Aim -> Put each line of the material below into a JSON list of strings, one string per line. Skip blank lines and leave the pictures out.

** BEGIN The input **

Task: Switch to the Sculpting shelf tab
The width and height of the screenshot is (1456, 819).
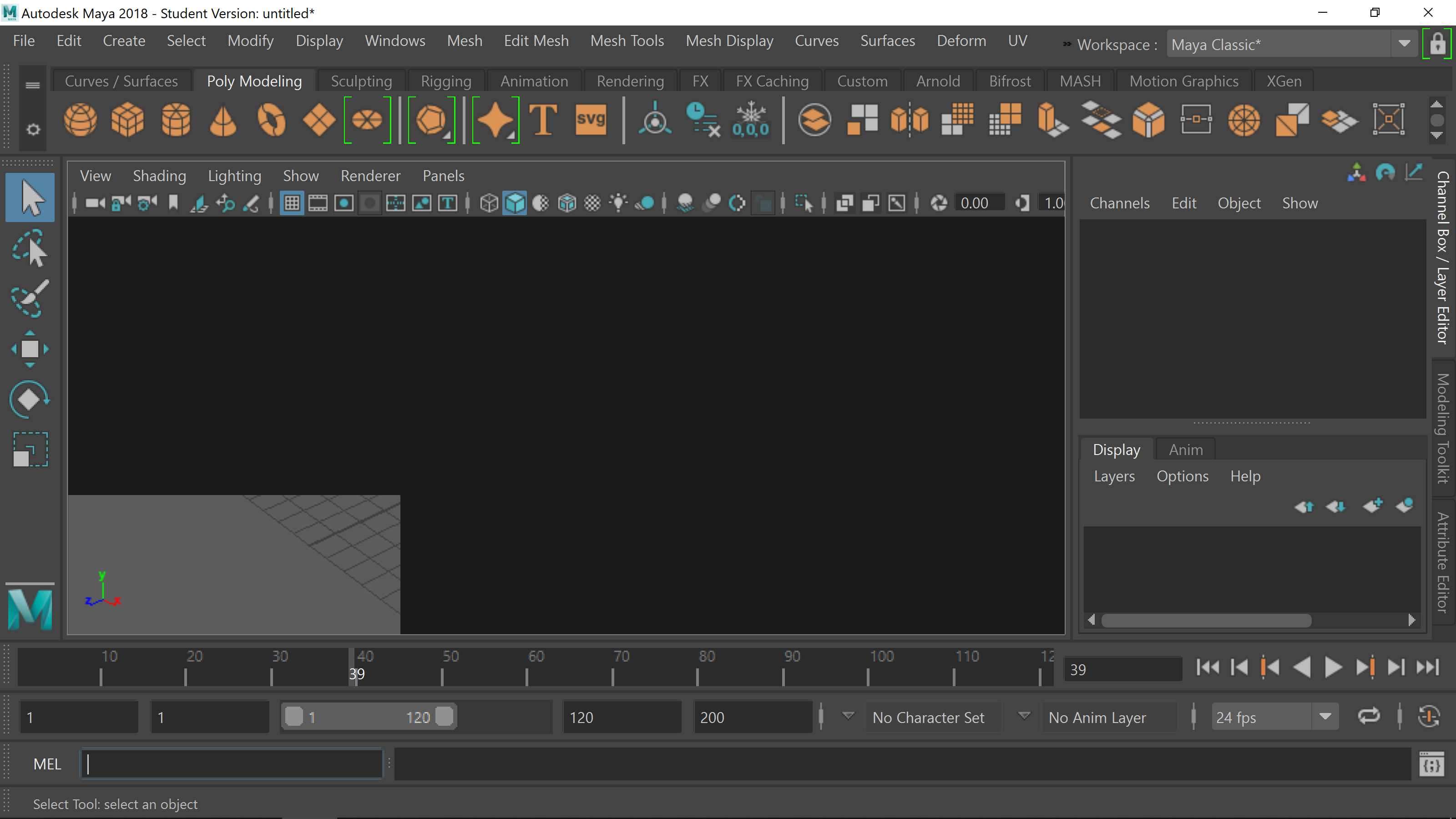Action: coord(361,81)
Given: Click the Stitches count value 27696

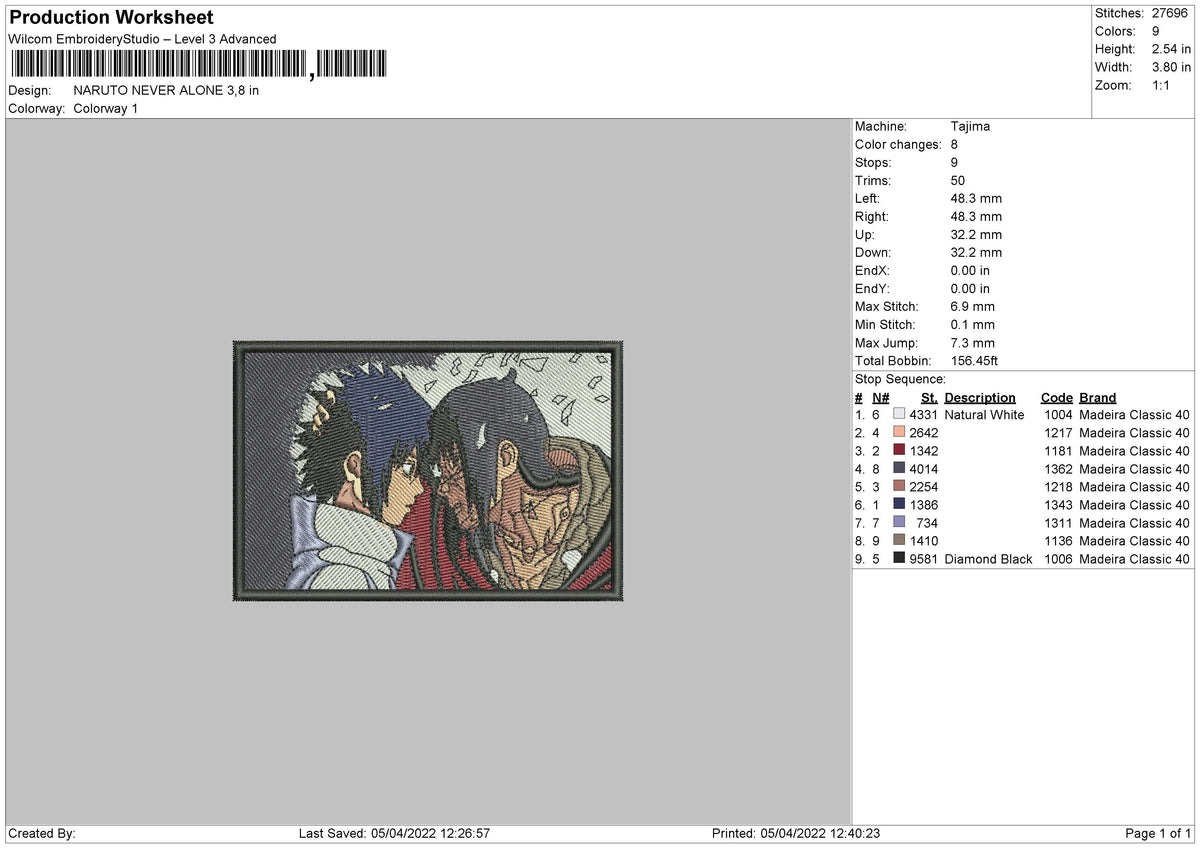Looking at the screenshot, I should 1171,13.
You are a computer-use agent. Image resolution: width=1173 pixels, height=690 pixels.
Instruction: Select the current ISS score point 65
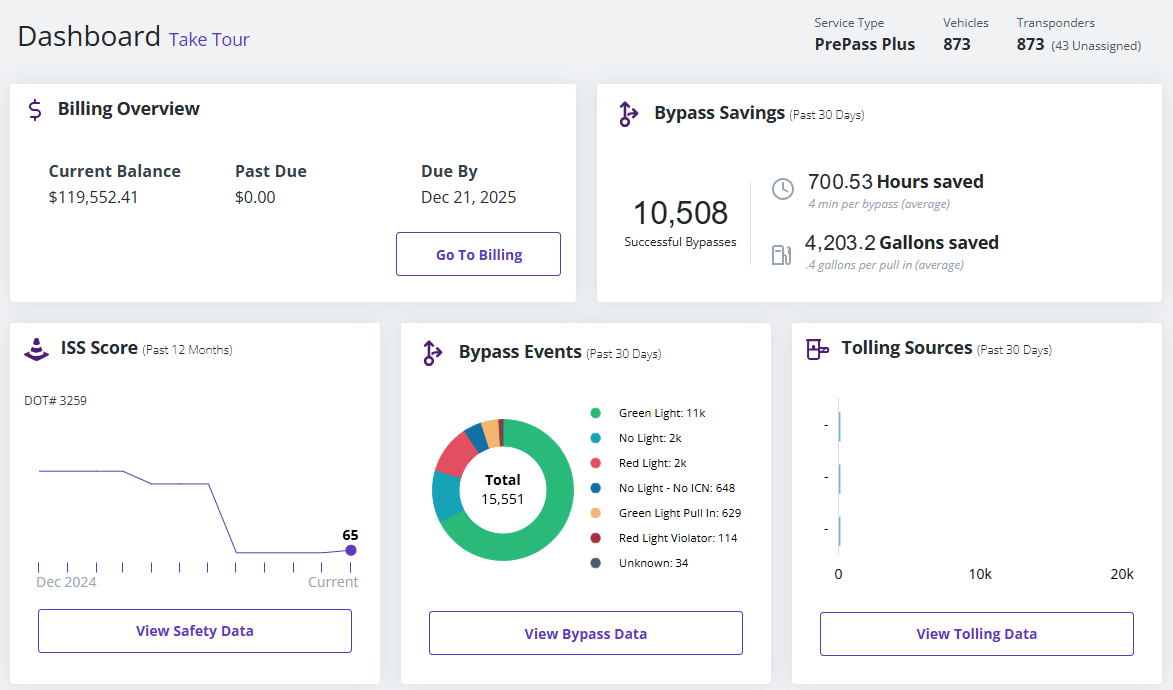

** END The input **

Task response ->
[
  "Task: Switch to the Sculpting shelf tab",
  "The width and height of the screenshot is (1456, 819).",
  "Action: coord(361,81)",
  "Given: Click the Stitches count value 27696",
  "Looking at the screenshot, I should 1171,13.",
  "You are a computer-use agent. Image resolution: width=1173 pixels, height=690 pixels.",
  "Instruction: Select the current ISS score point 65"
]